• _TRY IT_: Search the material for "axis" and copy each line in which it is found.

• _DATASET CONTENT_:
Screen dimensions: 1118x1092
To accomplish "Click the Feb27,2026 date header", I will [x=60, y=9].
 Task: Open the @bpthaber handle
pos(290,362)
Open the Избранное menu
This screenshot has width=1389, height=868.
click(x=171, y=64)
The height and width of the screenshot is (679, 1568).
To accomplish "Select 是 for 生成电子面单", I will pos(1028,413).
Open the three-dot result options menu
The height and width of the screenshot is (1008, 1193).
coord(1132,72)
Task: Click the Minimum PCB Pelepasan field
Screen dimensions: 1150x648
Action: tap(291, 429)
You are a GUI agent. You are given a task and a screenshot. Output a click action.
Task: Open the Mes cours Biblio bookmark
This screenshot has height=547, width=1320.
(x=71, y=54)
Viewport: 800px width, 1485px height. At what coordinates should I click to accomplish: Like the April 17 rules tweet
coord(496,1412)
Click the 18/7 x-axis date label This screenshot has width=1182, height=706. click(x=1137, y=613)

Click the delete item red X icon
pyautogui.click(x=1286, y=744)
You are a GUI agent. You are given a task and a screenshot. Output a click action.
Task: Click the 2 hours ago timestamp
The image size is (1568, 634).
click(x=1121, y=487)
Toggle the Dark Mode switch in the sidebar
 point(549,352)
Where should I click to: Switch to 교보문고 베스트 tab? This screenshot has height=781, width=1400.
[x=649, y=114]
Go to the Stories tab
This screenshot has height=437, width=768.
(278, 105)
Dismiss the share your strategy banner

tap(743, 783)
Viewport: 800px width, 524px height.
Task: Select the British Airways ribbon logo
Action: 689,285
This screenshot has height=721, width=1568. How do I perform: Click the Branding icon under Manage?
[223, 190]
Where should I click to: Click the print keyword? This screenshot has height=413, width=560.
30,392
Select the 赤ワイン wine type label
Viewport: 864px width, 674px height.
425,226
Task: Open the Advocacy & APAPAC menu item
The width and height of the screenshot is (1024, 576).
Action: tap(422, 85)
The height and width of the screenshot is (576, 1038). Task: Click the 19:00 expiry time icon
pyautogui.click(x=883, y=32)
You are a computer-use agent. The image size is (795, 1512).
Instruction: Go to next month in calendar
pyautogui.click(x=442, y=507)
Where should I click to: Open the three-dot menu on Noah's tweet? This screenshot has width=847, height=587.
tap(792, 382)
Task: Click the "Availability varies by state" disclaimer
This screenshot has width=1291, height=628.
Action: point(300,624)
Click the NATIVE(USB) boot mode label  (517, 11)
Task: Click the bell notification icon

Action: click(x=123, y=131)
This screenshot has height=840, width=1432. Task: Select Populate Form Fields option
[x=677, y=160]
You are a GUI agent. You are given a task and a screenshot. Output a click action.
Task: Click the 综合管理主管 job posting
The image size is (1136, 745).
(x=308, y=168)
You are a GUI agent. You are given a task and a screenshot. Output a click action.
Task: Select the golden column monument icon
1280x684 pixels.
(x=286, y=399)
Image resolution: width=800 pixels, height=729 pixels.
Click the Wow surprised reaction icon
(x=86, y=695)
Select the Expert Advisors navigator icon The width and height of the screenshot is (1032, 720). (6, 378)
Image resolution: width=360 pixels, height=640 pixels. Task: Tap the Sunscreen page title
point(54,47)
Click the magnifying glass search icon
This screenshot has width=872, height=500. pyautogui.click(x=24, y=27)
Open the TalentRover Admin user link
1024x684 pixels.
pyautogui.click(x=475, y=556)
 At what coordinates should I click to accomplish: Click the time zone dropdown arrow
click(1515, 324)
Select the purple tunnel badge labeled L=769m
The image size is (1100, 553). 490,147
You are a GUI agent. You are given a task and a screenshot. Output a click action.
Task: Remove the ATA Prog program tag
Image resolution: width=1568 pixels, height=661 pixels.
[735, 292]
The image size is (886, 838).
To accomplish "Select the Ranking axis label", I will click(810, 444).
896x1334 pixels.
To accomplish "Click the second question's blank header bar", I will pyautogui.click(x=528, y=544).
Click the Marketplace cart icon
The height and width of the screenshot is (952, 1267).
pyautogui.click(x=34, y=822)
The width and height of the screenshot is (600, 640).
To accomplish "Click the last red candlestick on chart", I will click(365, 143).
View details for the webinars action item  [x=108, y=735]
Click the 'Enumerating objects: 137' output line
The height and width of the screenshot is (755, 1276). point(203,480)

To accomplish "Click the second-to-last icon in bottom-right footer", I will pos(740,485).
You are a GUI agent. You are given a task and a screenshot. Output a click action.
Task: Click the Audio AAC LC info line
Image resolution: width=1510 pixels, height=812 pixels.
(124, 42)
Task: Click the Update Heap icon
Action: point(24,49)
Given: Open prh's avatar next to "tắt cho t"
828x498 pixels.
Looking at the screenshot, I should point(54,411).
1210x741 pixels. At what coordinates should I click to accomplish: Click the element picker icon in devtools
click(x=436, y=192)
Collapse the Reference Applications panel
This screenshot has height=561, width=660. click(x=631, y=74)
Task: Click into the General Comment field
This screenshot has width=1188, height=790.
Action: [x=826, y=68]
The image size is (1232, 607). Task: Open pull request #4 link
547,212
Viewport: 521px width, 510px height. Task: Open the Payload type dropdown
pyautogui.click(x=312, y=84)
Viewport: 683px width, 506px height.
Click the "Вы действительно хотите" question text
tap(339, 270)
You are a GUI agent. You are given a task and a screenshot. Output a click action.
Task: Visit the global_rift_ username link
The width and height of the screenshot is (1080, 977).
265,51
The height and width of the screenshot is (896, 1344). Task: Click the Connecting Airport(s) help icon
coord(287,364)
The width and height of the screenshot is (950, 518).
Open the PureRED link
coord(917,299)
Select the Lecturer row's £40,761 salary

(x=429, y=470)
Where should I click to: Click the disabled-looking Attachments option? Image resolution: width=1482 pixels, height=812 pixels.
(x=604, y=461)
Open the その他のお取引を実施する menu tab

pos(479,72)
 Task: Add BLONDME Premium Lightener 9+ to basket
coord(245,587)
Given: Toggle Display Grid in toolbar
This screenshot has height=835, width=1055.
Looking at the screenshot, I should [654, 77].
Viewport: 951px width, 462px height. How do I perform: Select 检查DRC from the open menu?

• _ANSWER TO THIS TASK_:
Click the 18/7 x-axis date label This screenshot has width=1182, height=706. click(x=1137, y=613)
To accomplish "Select the Ranking axis label", I will click(810, 444).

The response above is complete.